▸ **WHAT THE EXERCISE ASKS**: The count of lines below that include the string "screenshot" is the whole answer.

▸ **EXERCISE DATA**:

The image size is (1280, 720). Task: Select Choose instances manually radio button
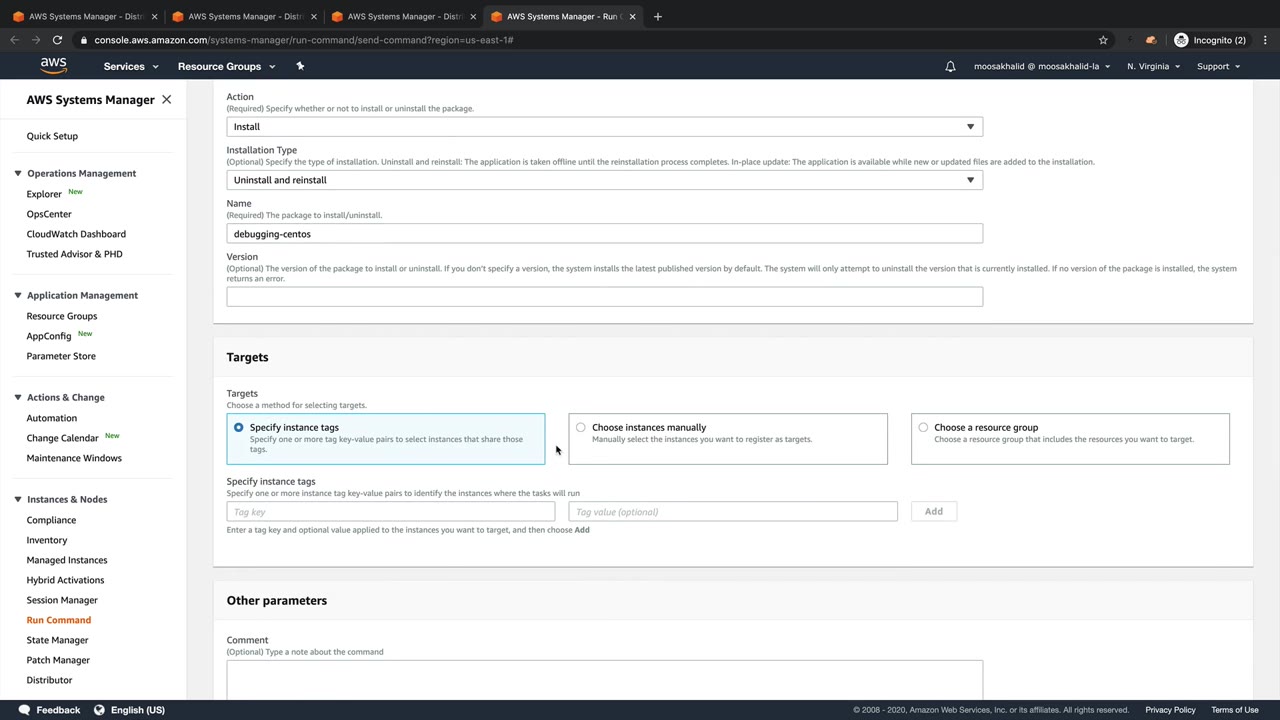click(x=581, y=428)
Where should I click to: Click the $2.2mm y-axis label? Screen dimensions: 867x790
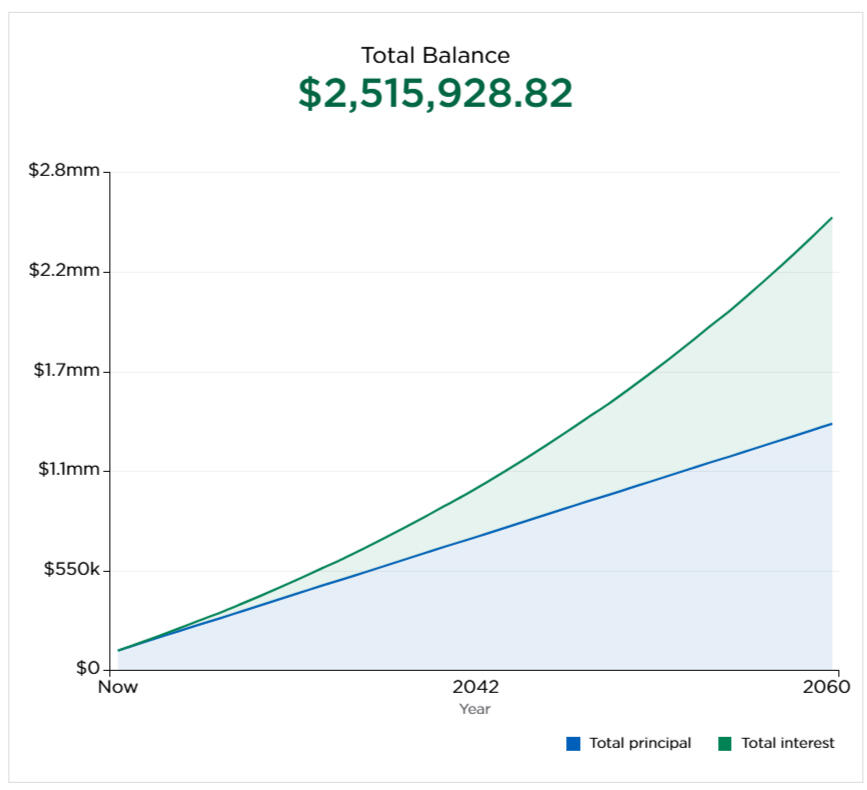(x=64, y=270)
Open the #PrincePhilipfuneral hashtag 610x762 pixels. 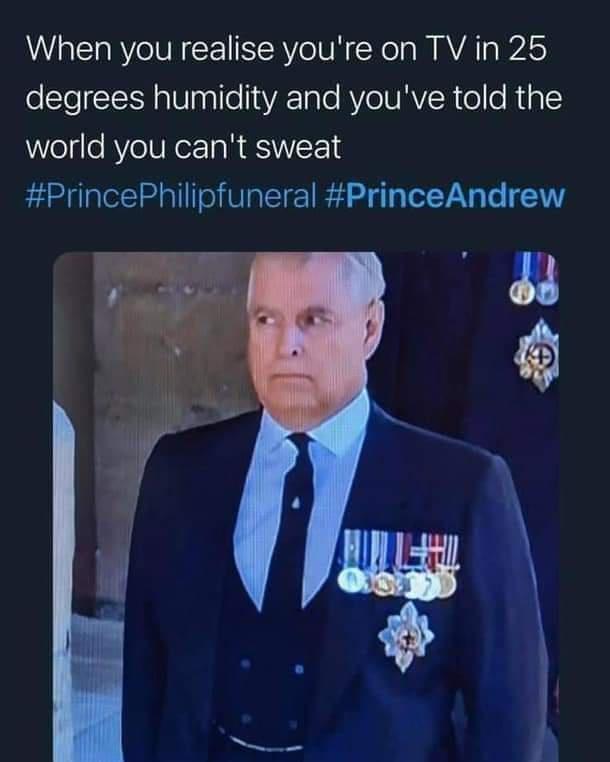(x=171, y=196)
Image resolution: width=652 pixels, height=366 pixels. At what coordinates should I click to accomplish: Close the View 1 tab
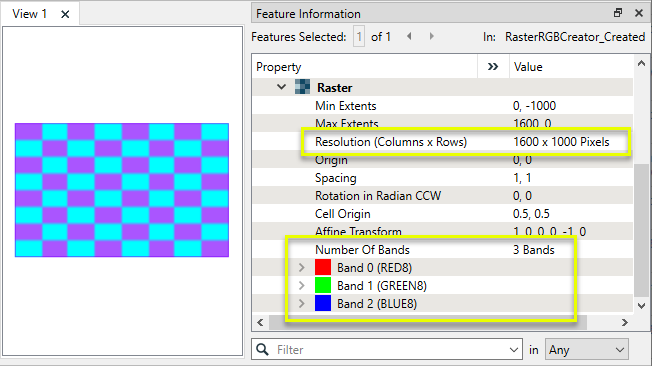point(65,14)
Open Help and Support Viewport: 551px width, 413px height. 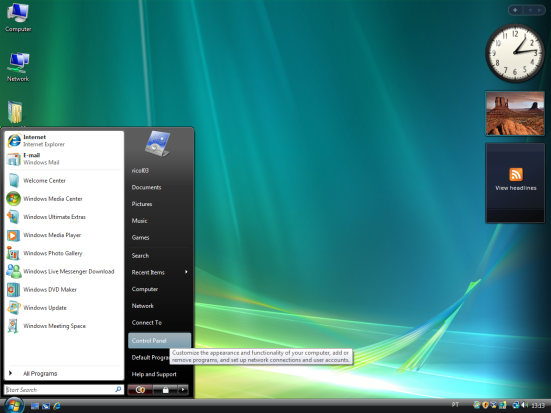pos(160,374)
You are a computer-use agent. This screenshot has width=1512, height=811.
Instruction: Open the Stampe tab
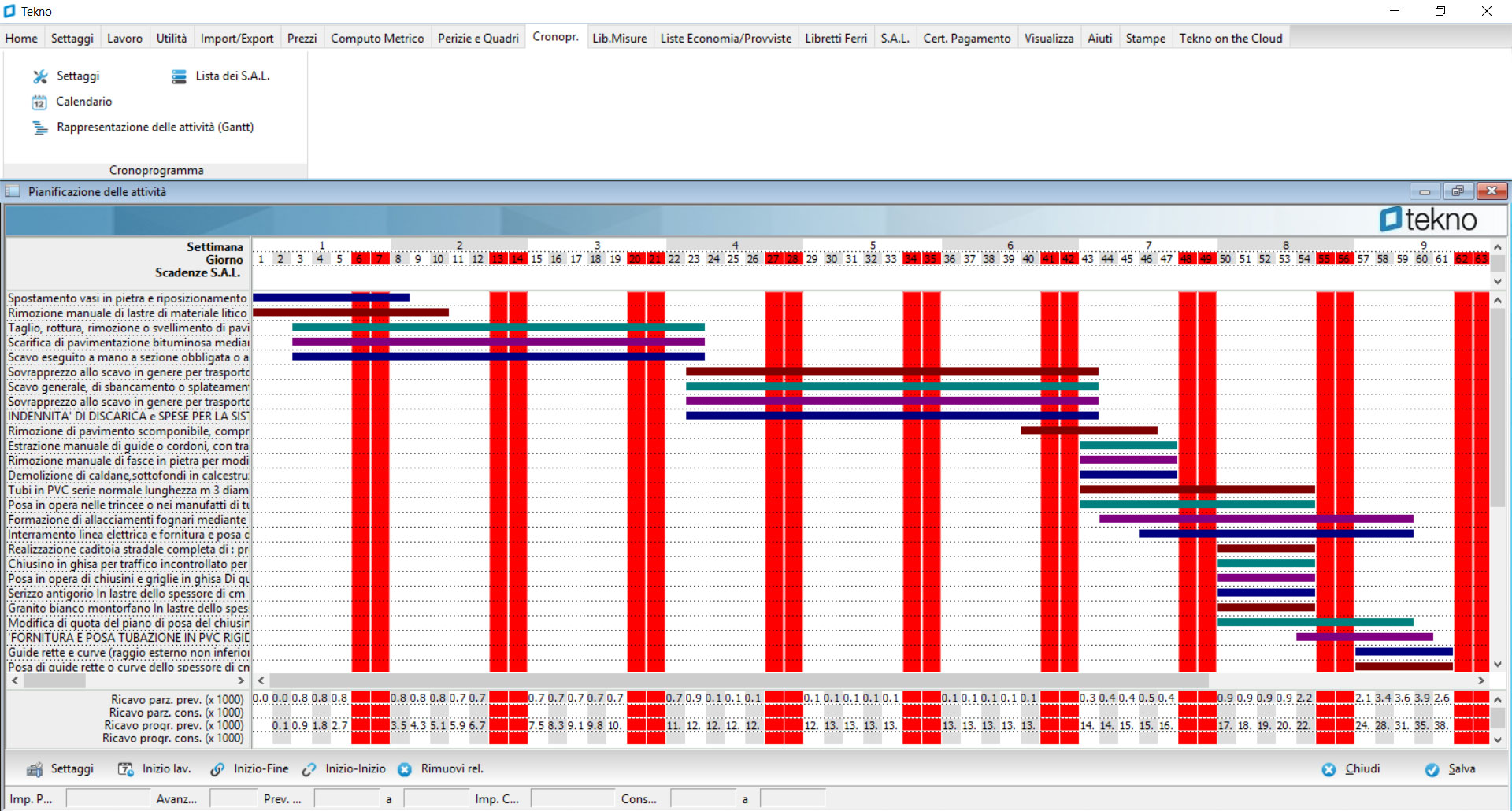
---
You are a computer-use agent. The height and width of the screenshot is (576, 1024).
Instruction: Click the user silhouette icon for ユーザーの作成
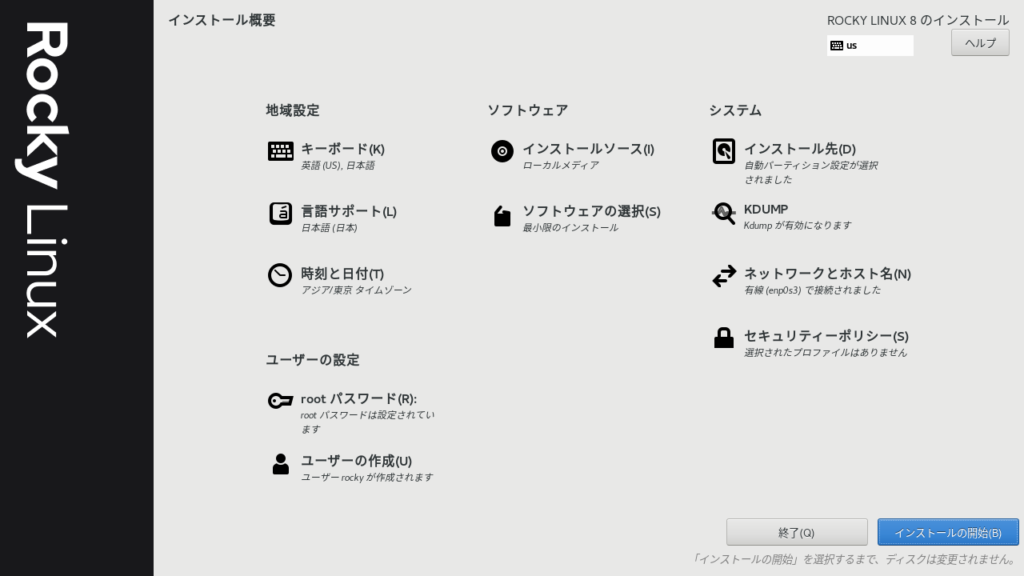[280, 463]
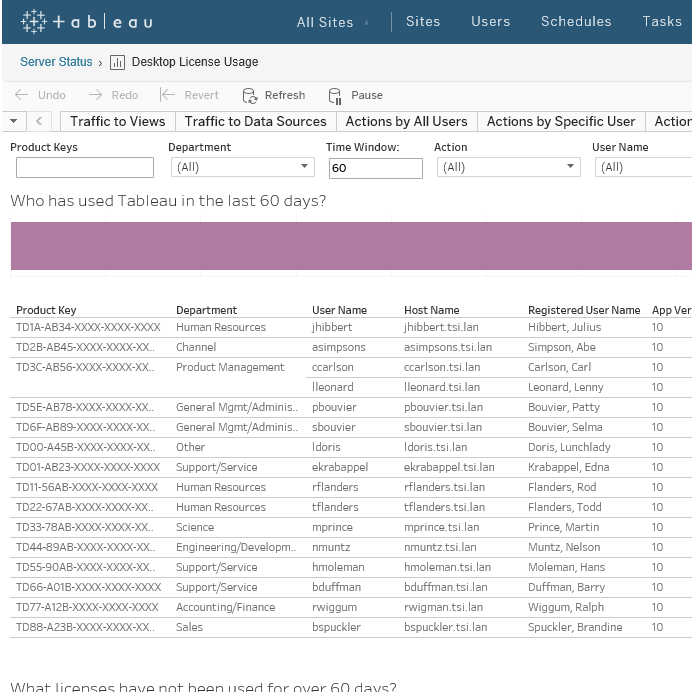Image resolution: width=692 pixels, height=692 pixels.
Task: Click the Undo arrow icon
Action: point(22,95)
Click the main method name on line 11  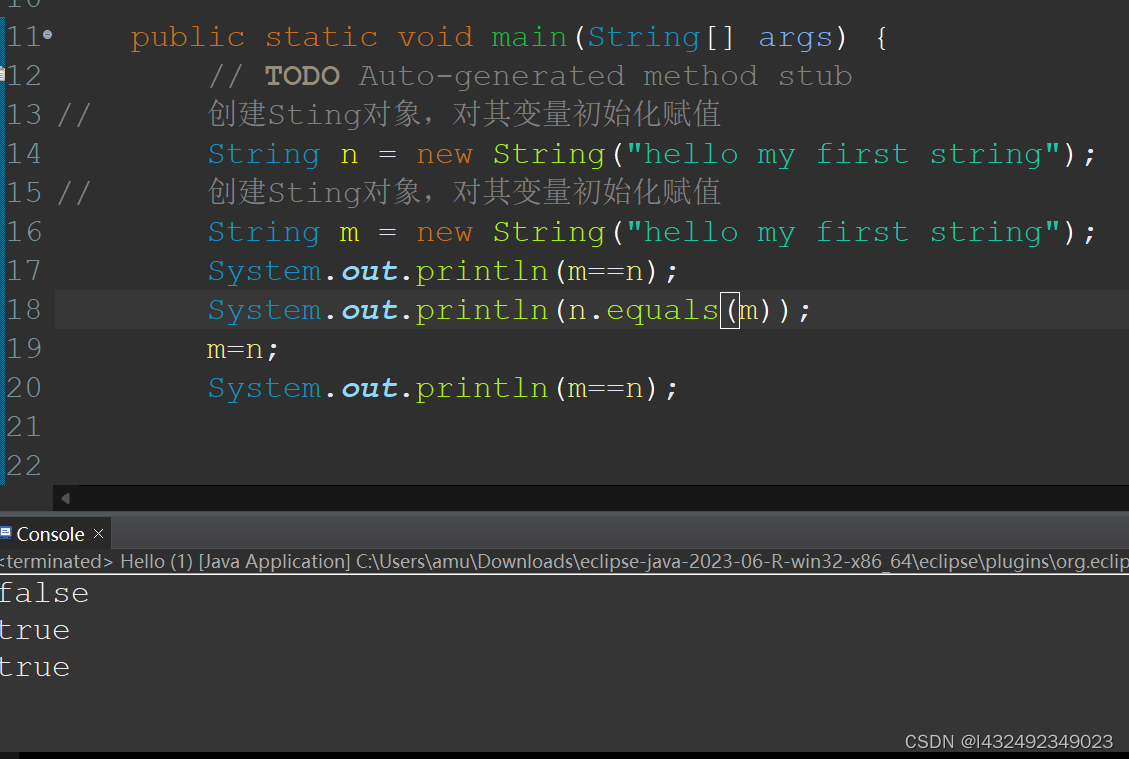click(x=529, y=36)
==
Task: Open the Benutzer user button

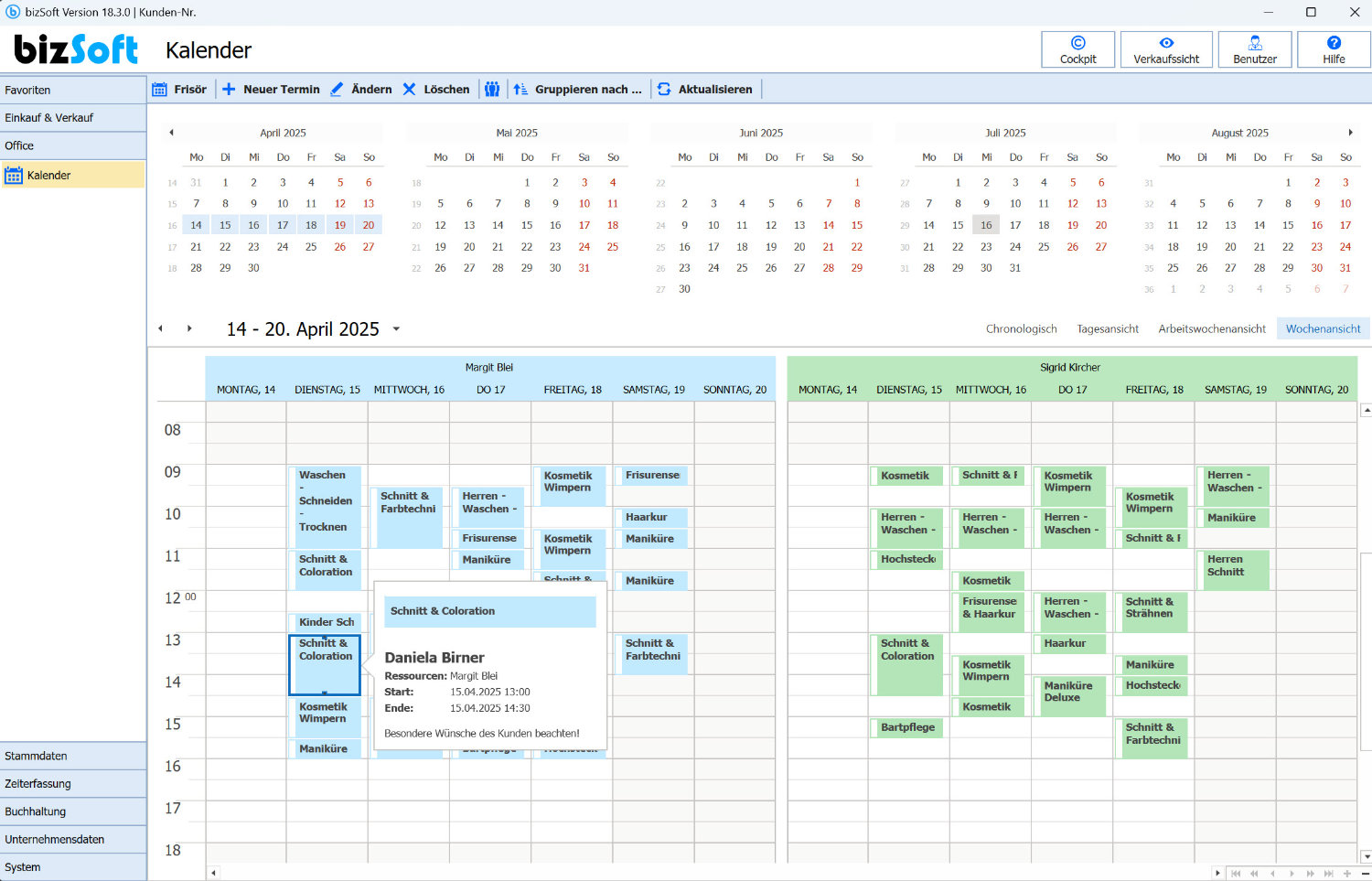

▸ **YOUR SOLUTION**: 2